Linux with LUKS can be configured to decrypt at boot
ok, but where does it get the decryption key from. my real question is how did you implement automatic unlock securely
you type it in on boot
That kind of defeats the purpose then doesn’t it
shut down and its encrypted? ofc you also have to have a decrypt password. I use luks so if my computer gets stolen my files arent readable, which is true because they cant leave my house without unplugging it
Oh, if there’s a password then that’s different.
But they certainly can take it without unplugging it, if they really want to. For example: https://cdsg.com/products/hotplug-field-kit
One of the best uses of encryption is that you can pull drives that die and not have to try to wipe them as they die or smash them. They’re encrypted so it’s just gibberish. Mostly the reason to encrypt.
I auto-unlock with two things: a USB drive I put in the computer that it looks for and another computer on the network that hosts an unlock file. I’m not defending against nation-states or the Gestapo, regular rubes won’t notice the pi zero hidden that hosts the network file. USB drive is for just-in-case so I don’t have to type that long ass password ever.
I didn’t try hard, but I’m not sure how to make auto-unlocking more secure.
I mounted mine on the wall under a desk in a room with no other electronics, and then put up a fake wall in front of the server. It can draw in air from the sides, and exhaust upwards behind the desk. But the only real solution is offsite backup, which will also protect against fire and other disasters.
What do you do when you need to replace a drive?
My servers are one NUC clone and a 4*16tb NAS. I have a lot of docker containers running constantly and yet cooling has never really been an issue for me. A larger concern is I would rather not see it, so It’s hidden it under furniture. The fans on the NAS have attracted a layer of dust, and one day I might clean it. Kidding. I wont.
My security team involves a bull dog named Sophie, who has never done more than lick any other being, but I’m banking on burglars not knowing this.
I have a similar security team, that will bark for attention from people outside/entering the house. Sounds very intimidating, in reality, a big fluff that wants to play.

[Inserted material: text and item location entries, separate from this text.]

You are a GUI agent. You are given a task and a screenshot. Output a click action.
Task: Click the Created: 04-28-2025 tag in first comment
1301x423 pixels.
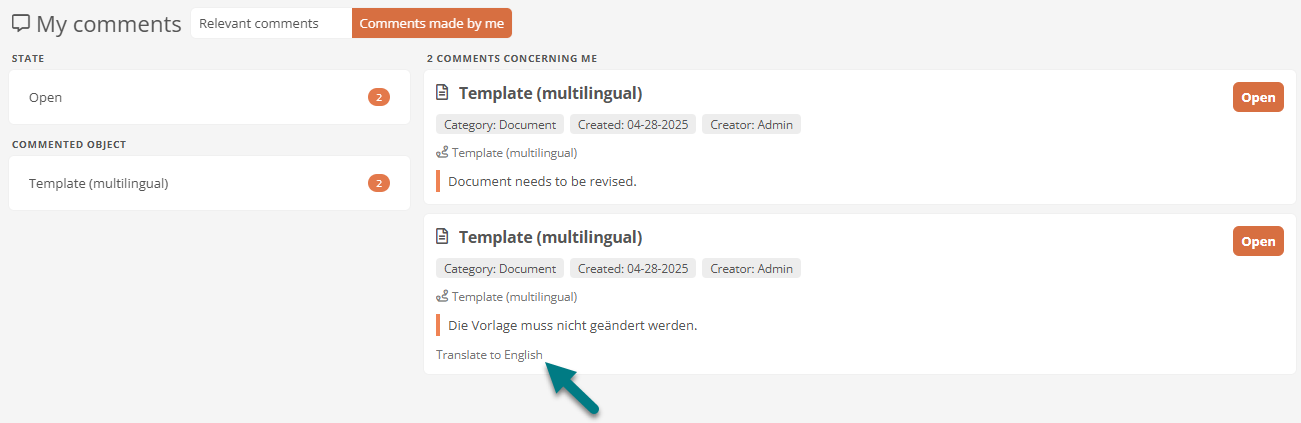pyautogui.click(x=633, y=125)
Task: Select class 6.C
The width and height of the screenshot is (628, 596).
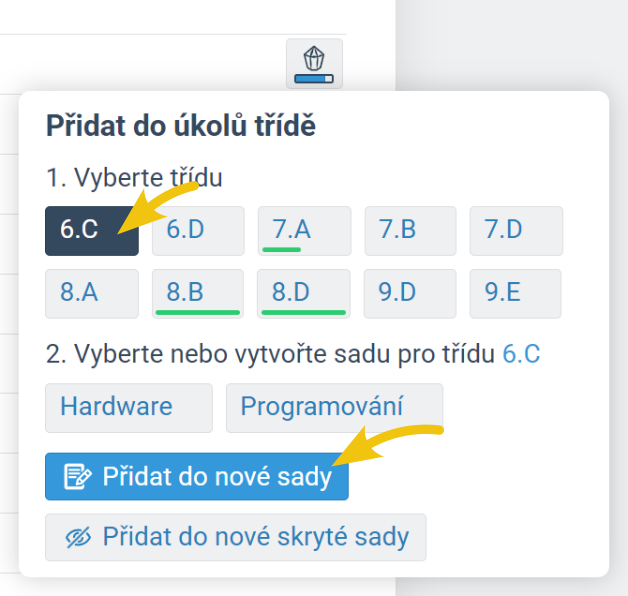Action: tap(91, 231)
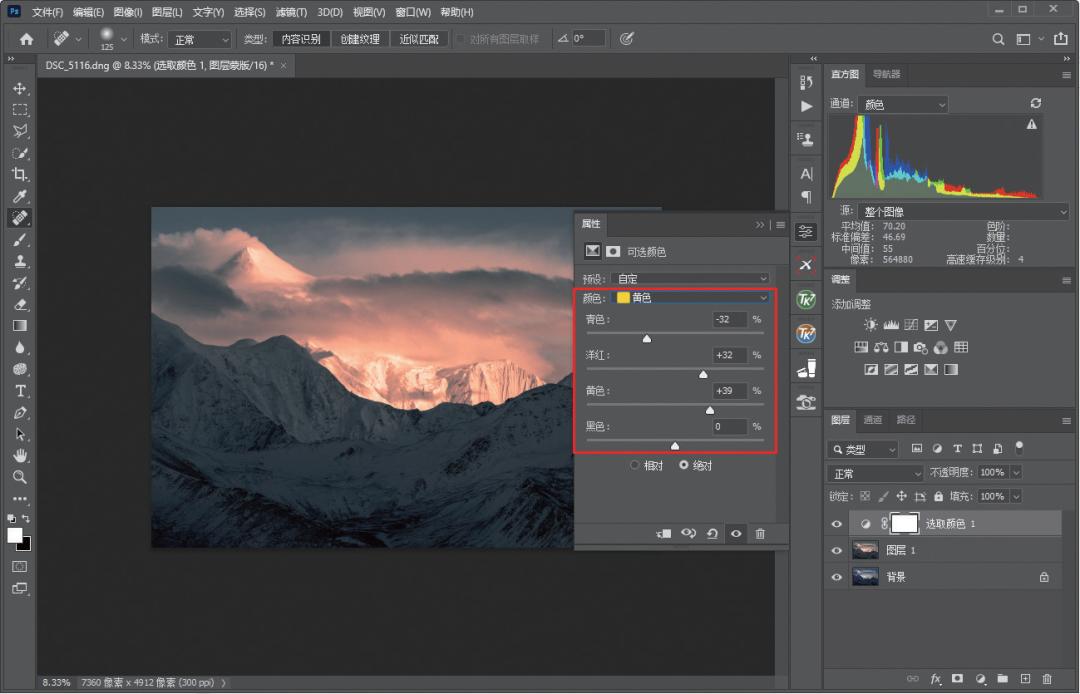The height and width of the screenshot is (694, 1080).
Task: Click the 青色 percentage input field
Action: tap(730, 320)
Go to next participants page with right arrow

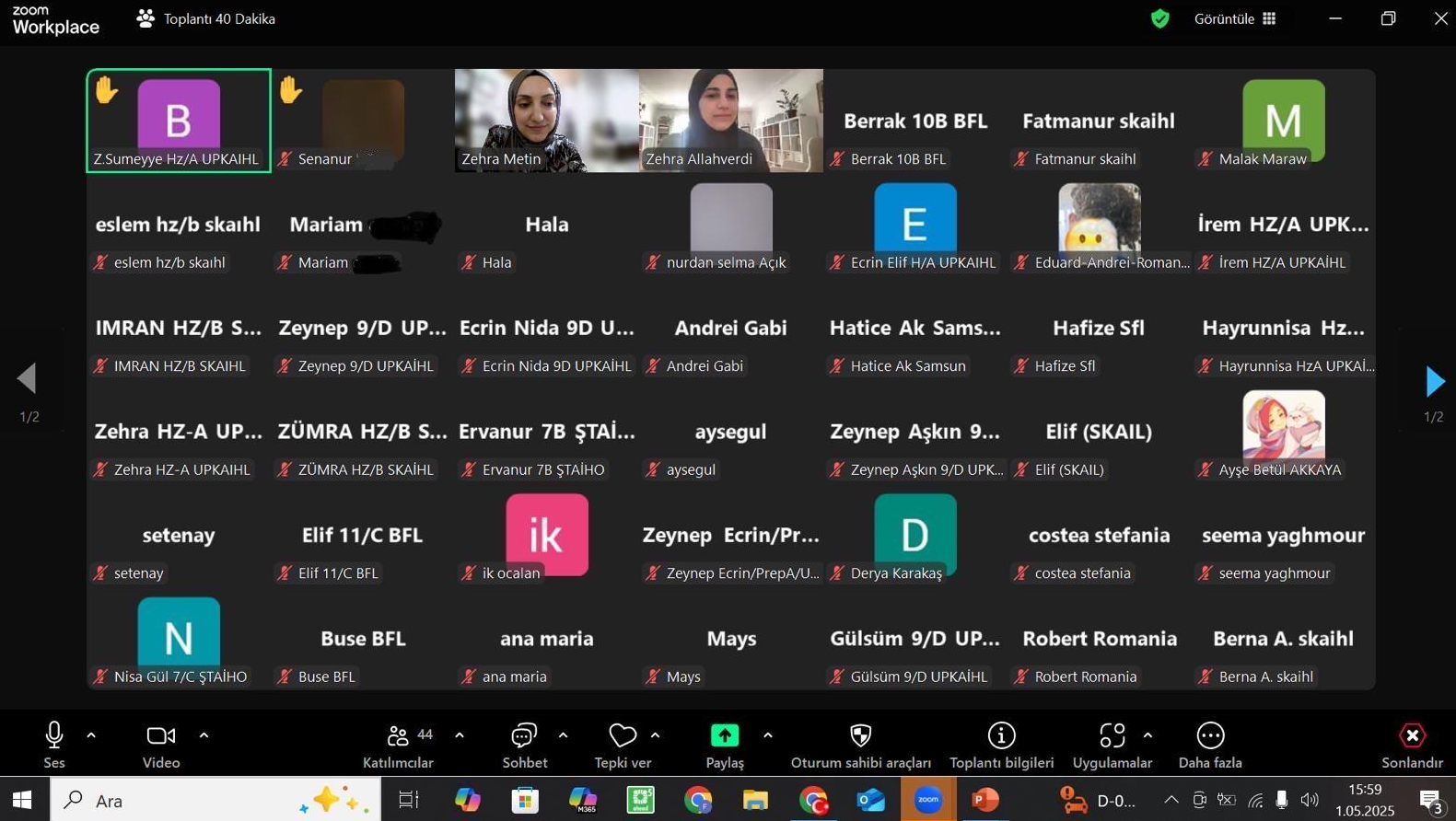[x=1434, y=381]
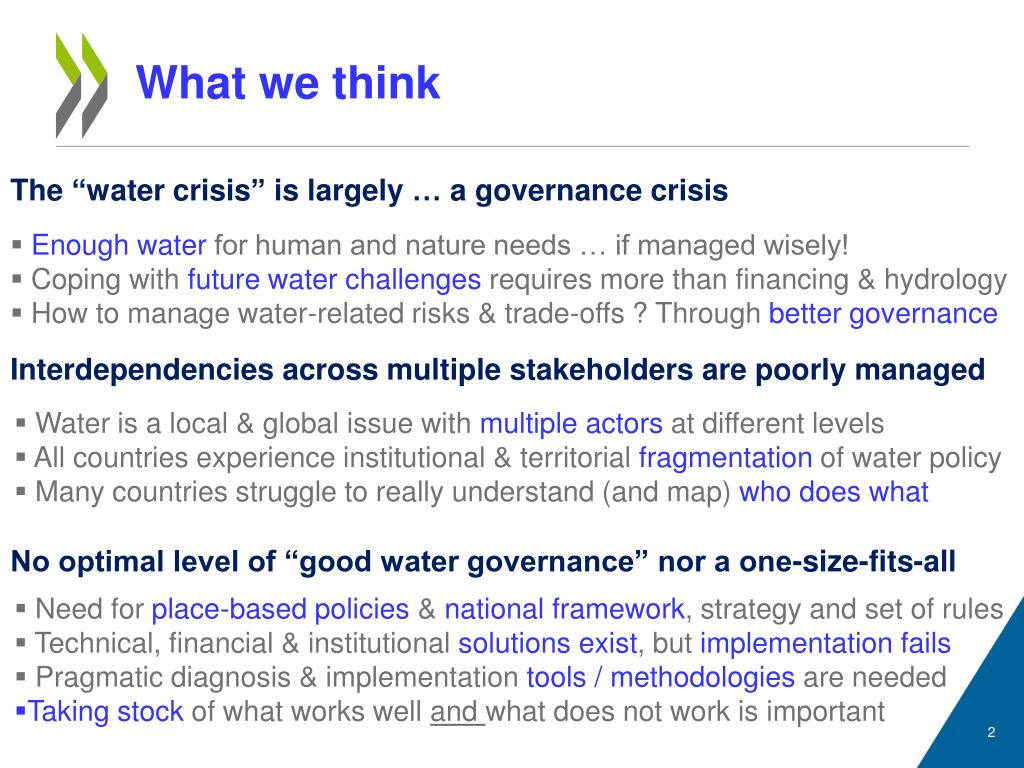Click the heading about water crisis governance

[370, 191]
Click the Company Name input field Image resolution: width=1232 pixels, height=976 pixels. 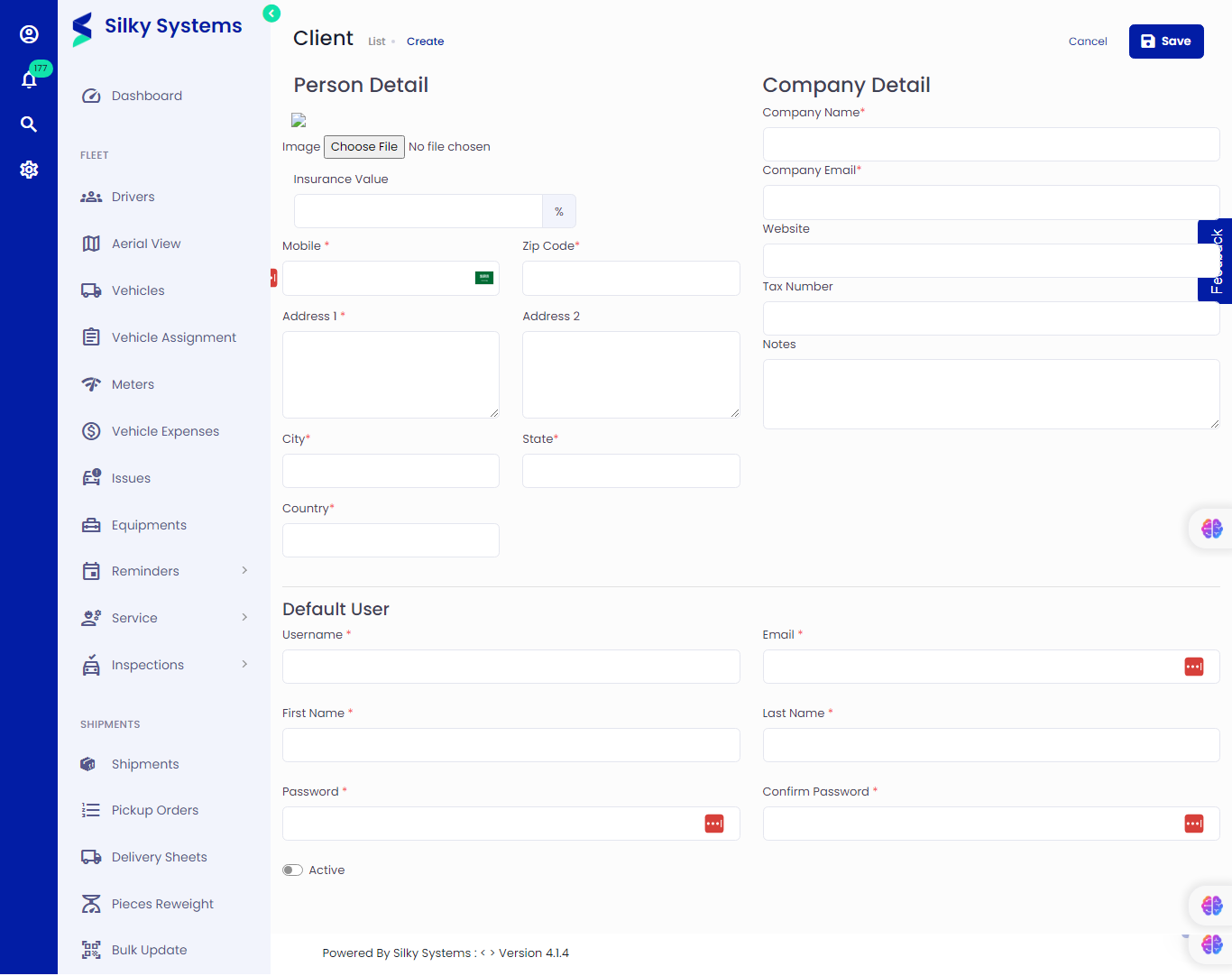tap(990, 144)
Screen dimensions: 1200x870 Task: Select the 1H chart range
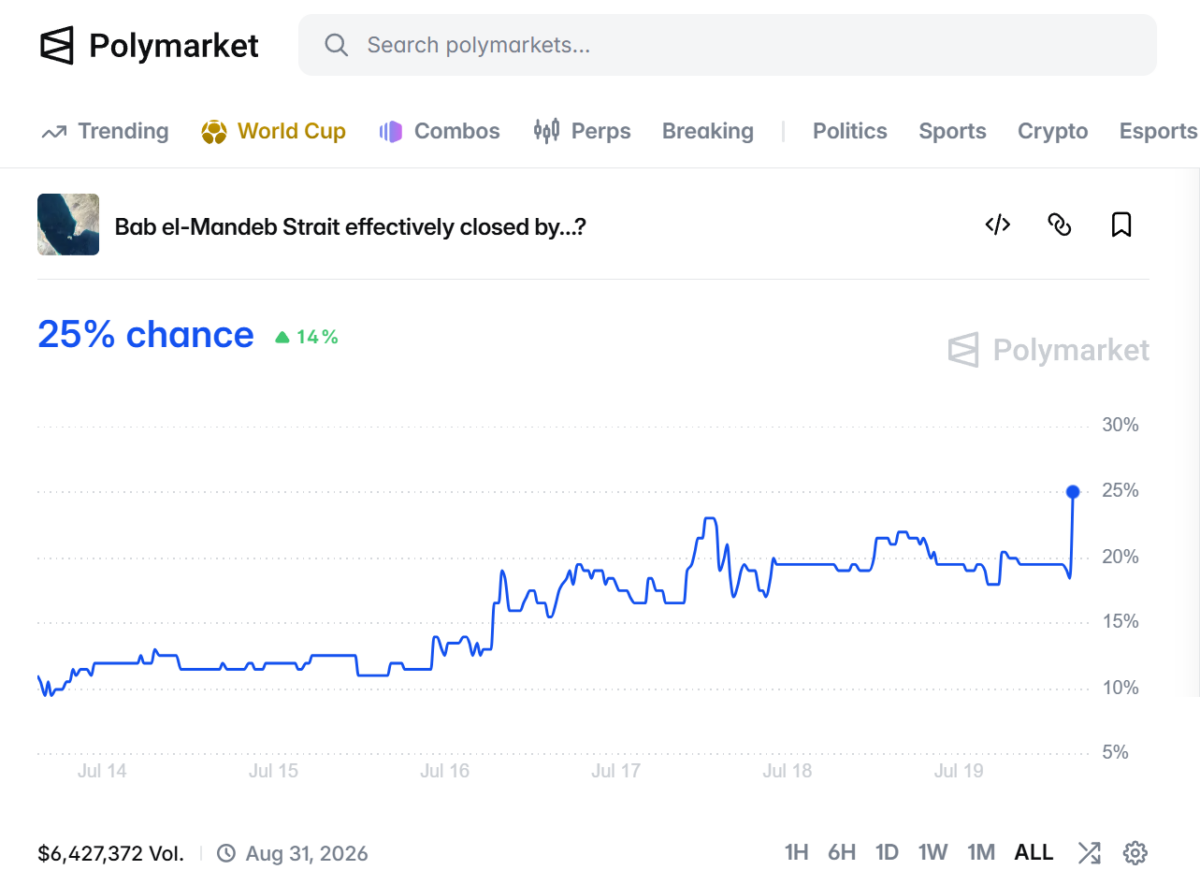tap(796, 853)
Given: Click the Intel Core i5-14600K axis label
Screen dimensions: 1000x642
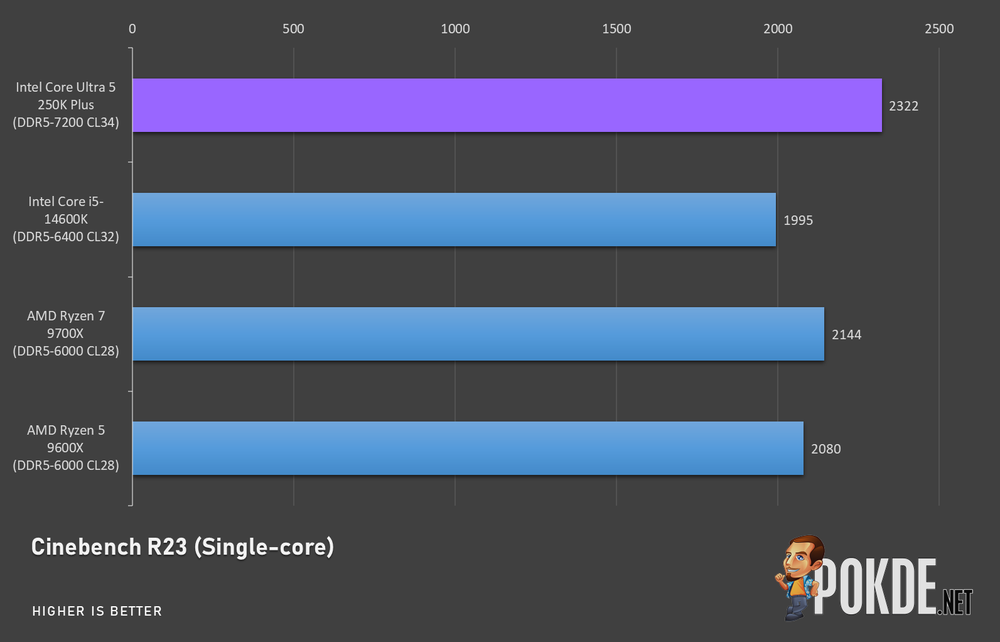Looking at the screenshot, I should point(66,219).
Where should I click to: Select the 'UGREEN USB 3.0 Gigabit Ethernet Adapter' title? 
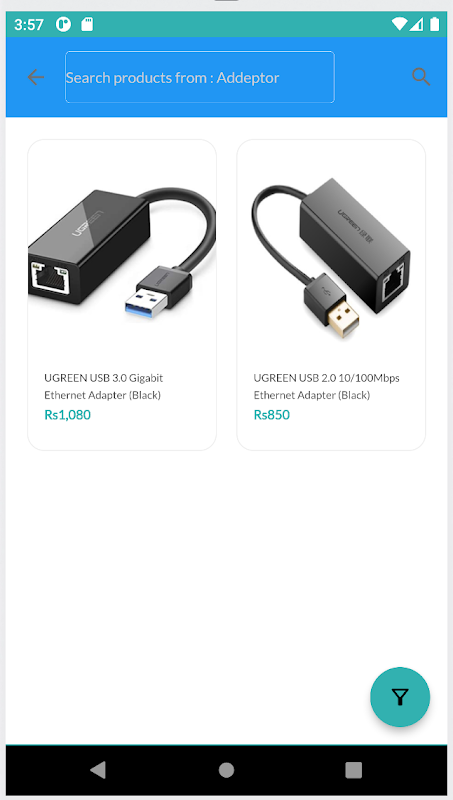click(x=104, y=386)
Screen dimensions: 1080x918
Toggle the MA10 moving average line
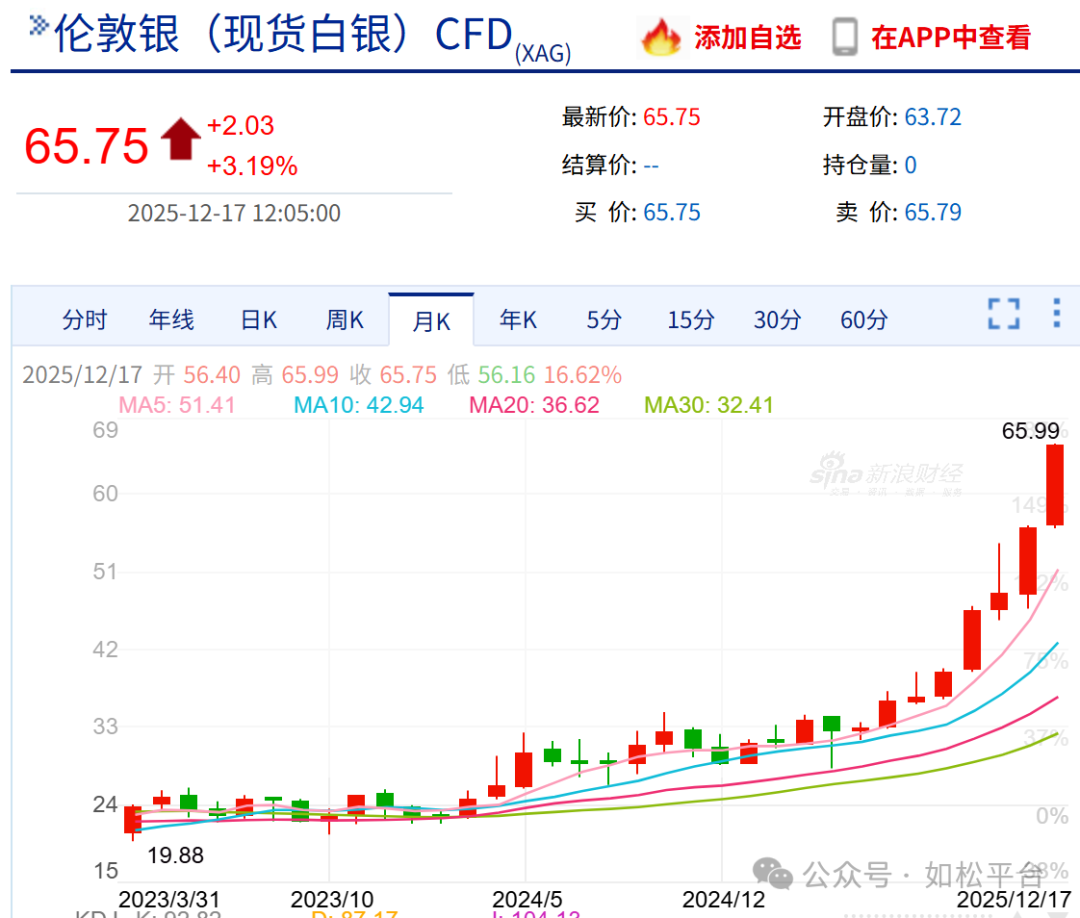[345, 405]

My nas is in the basement. Some day I might move it further into the basement, but there are so many steps between now and then.
Hah, my lab is mostly a bunch of raspberry pi’s screwed to a wall
Go to the pawn shop and ask them how much they would pay for your server. I bet $20
I mean… I’ve been selling and buying used computer equipment on eBay for way more than $20…
Blinking lights don’t really attract thieves… gold ‘n’ cash does.
With that said… put it in a room you can keep closed at all times (watch the temps).And do have backups offsite.
Genuine question how hard would it be to rig some form of self destruct to a drive that has to be deactivated before power is lost to it. Obviously their would be a backup power solution for if mains power was lost but would it be feasible and doable without breaking any laws inherently (eg being a trap and killing the thief).
I’m not asking for a friend but I also don’t ever plan to use this knowledge I’m just genuinely curious.
There have been some interesting DEFCON talks on the subject.
DEFCON 19: And That’s How I Lost My Eye: Exploring Emergency Data Destruction (w speaker) / Invidious: Nadeko or instance selection
DEF CON 23 - Zoz - And That’s How I Lost My Other Eye…Explorations in Data Destruction (Fixed) / Invidious: Nadeko or instance selection
Some of the Invidious instances are busted due to recent changes but Nadeko seems to be working for now.